I often look at different bits and pieces of information for shares, and I know that a common indicator is the RSI (Relative Strength Index), where I believe it's considered overbought when it goes over 70, and oversold when it goes below 30.

However, I'm a bit curious about how to properly consider the RSI with regards to time period, as, for example, a stock could appear oversold when looking at a period of three months, but not oversold over a shorter period of time. Similar observations are obviously true for some other metrics as well, but I'm especially interested in understanding RSI.

So, how would I know if it actually is oversold or is not, as at this moment in time?

Any suggestions appreciated.

1 Answer 1


Well that will depend on the time frame you are looking at it. You can't compare the RSI on a five minute chart to the RSI on a daily chart.

The minute chart would represent the momentum of very small trends whilst the daily chart would represent the momentum of much larger trends. On the daily chart the shares might be experiencing a strong uptrend with a rising RSI. During each day the price might move up at the open then come down some, then back up a bit more and repeat this several times during the day before closing higher. During the day the RSI might have moved slightly higher.

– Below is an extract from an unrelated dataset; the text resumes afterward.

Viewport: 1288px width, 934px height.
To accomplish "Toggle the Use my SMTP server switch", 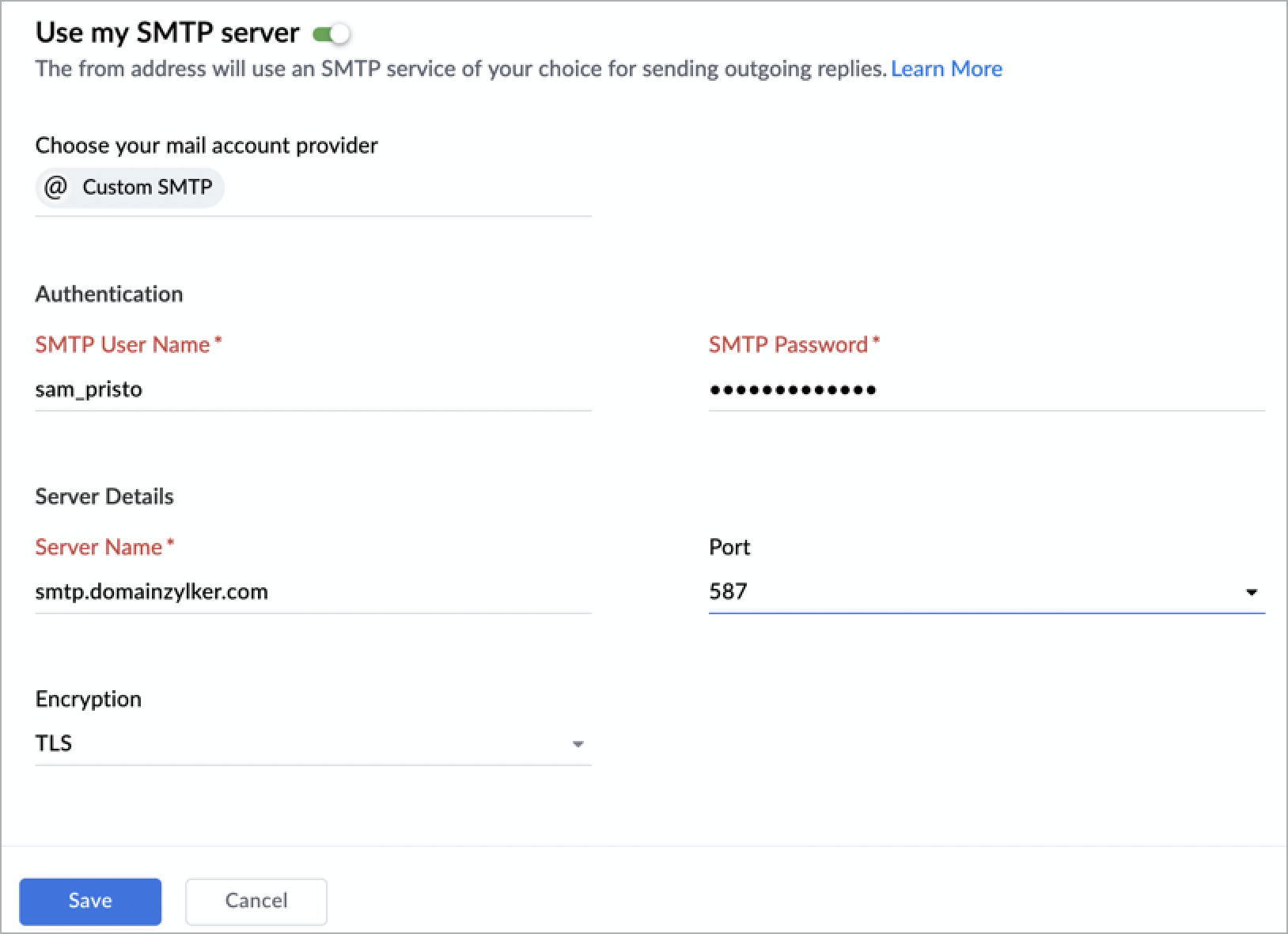I will [331, 34].
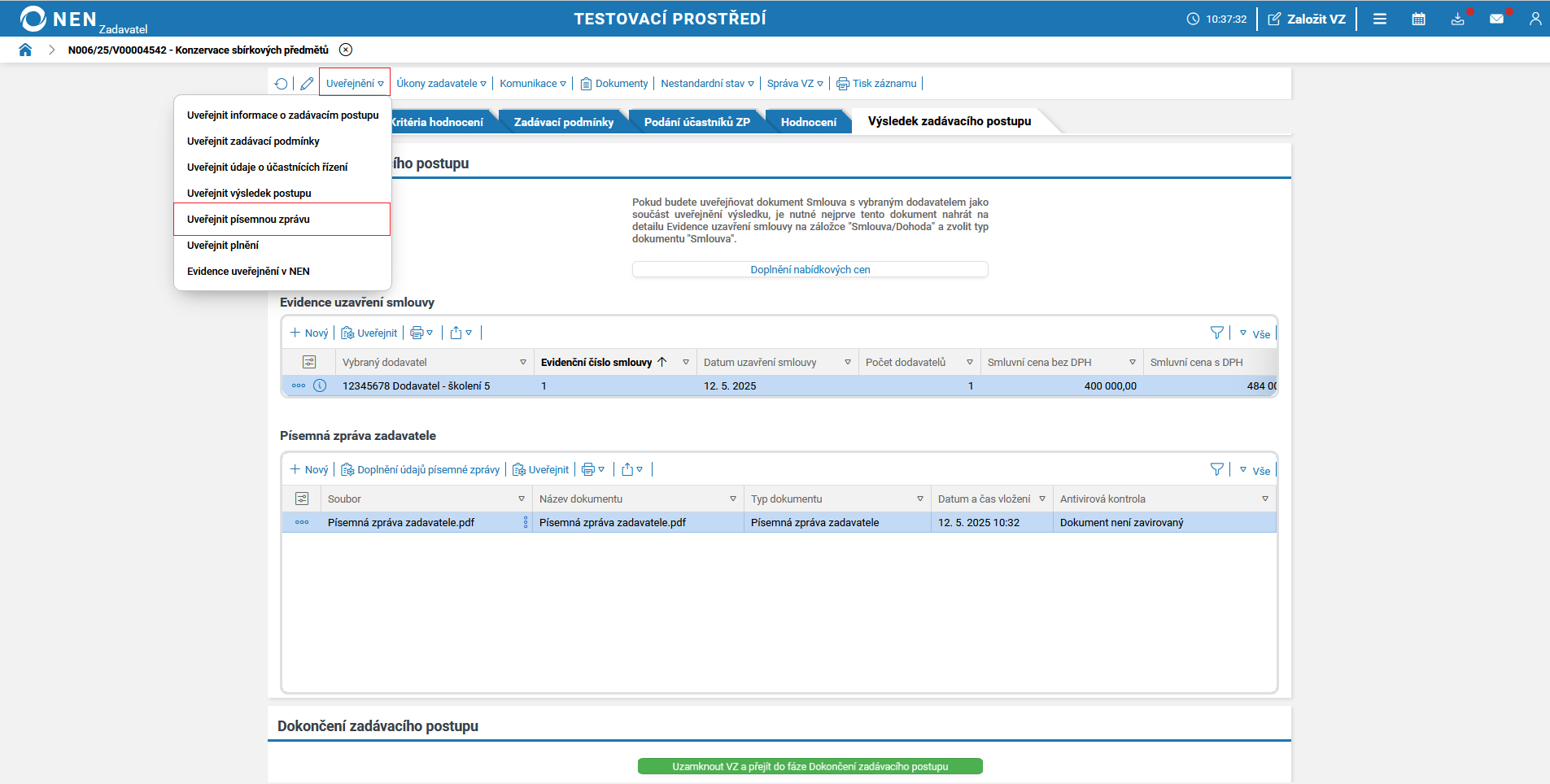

But during a single day on the 5 minute chart the price may have gone through several up and down trends, with the RSI going into oversold and overbought several times.

What you should be looking at to strengthen the signal from the RSI is to watch for when the RSI is in the overbought at the same time the price is reaching a peak, or when the RSI is in the oversold at the same time the price is reaching a trout. These could represent potential turning points in price.

The time frame to use would depend on the type of trading you are attempting to undertake. If you prefer day trading (being in and out of a trade in minutes to hours) you might look at time frames of minutes to hours. If you prefer longer term position, trend or swing trading you would probably stick to daily charts. If you prefer longer term active investing you might stick to a combination of daily, weekly and monthly charts.

  • Okay, thank you for your response. I understand what you're saying, which I guess mostly makes sense to me. I suppose, as the acronym implies, it is "relative" strength. I guess I was hoping for some answer that explains how RSI, at some exact point, explicitly determines a stock is oversold/bought.
    – Cheddar
    Oct 23, 2017 at 13:30
  • As per my answer you would check what the price is doing when the RSI is in overbought or oversold. If price has reached a peak and is starting to show signs of weakness (days where the price closes lower than the open) when the RSI is in overbought - this is a sign that the momentum of the uptrend is running out and that prices might retract for a few day. The same thing goes when the RSI is in oversold, except in revers.
    – Victor
    Oct 24, 2017 at 9:34
  • For some reason that comment I understand more easily. Yeah, I get it. Thanks.